Blackhawks Downed in Shootout

The New Jersey Devils beat the Blackhawks in a shootout tonight by a final of 2-1. One could say that the outcome of this game was determined by the play of Martin Brodeur.

About the first 10 minutes or so was all Devils. They were dominating the Hawks in just about every aspect of the game. Corey Crawford was forced to bail his teammates out a couple of times by making some big saves. Then, with just over 7 minutes left in the first period, Brent Seabrook took a hooking penalty to put the Devils on the powerplay.

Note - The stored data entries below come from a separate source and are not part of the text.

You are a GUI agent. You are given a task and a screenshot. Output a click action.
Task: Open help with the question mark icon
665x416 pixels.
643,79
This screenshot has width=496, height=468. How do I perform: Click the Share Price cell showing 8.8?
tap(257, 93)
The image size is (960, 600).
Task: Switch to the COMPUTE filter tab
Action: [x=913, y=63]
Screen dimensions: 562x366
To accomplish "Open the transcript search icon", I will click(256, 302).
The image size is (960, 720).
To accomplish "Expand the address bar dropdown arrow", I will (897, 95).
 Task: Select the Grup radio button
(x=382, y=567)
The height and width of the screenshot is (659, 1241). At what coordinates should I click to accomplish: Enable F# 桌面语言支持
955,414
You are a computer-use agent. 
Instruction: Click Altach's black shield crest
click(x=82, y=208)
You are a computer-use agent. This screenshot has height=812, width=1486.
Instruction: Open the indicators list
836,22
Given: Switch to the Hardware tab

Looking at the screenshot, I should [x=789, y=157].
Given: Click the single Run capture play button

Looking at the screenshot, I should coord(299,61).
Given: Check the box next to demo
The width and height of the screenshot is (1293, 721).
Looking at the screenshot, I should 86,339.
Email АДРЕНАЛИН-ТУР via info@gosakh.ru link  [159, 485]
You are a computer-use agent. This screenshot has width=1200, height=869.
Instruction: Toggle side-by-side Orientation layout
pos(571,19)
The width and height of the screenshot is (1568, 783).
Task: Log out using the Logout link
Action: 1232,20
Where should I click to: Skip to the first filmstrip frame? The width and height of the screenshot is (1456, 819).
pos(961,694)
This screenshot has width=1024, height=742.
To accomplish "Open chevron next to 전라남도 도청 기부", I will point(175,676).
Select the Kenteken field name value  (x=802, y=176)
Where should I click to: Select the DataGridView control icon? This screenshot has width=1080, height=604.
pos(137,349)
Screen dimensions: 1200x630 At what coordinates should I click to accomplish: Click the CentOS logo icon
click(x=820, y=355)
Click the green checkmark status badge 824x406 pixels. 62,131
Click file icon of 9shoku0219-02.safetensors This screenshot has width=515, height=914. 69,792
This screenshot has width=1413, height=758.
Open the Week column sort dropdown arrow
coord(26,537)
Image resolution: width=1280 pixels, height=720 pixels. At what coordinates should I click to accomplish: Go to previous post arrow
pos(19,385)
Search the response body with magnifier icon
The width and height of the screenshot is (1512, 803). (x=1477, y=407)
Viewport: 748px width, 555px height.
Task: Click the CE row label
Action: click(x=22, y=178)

The first minute and a half of the powerplay was played pretty well by the Blackhawks. They did a decent job of clogging up the passing lanes and were able to clear the puck a couple of times. However, with only about 10 seconds remaining on the Devils powerplay, Dave Bolland attempted to clear the puck down to the Devils’ end of the ice. The puck ended up hitting the linesman right in front of the Chicago bench and deflected towards center ice where it was picked up by the Devils. The Blackhawks, however, were anticipating the puck going all the way down into the New Jersey end, and therefore attempted to make a line-change. When the puck was picked up at center ice by the Devils, they caught the Hawks in the middle of their line-change, which lead to an odd-man rush and eventually the first goal of the game by New Jersey.

After that goal, the Blackhawks responded pretty well by dominating the rest of the first period, and pretty much the rest of regulation time. They were out shooting, out hustling, and simply out playing the Devils from the end of the first period on. It wasn’t until about half way through the third period that the Blackhawks finally beat Martin Brodeur for a goal.

After gaining control of the puck following a face-off, Dave Bolland made a great pass to a wide open Brent Seabrook who hammered home a slap shot from a few feet inside the blue line. This tied the game at 1 a piece. The Hawks would get a handful of scoring chances following that goal, but Martin Brodeur continued to show why he is arguably the best goaltender of all time.

The game would move into overtime, where the Hawks had to kill off just under a minute and a half of a Devils powerplay. The Blackhawks did end up successfully killing the penalty without allowing any real good scoring chances.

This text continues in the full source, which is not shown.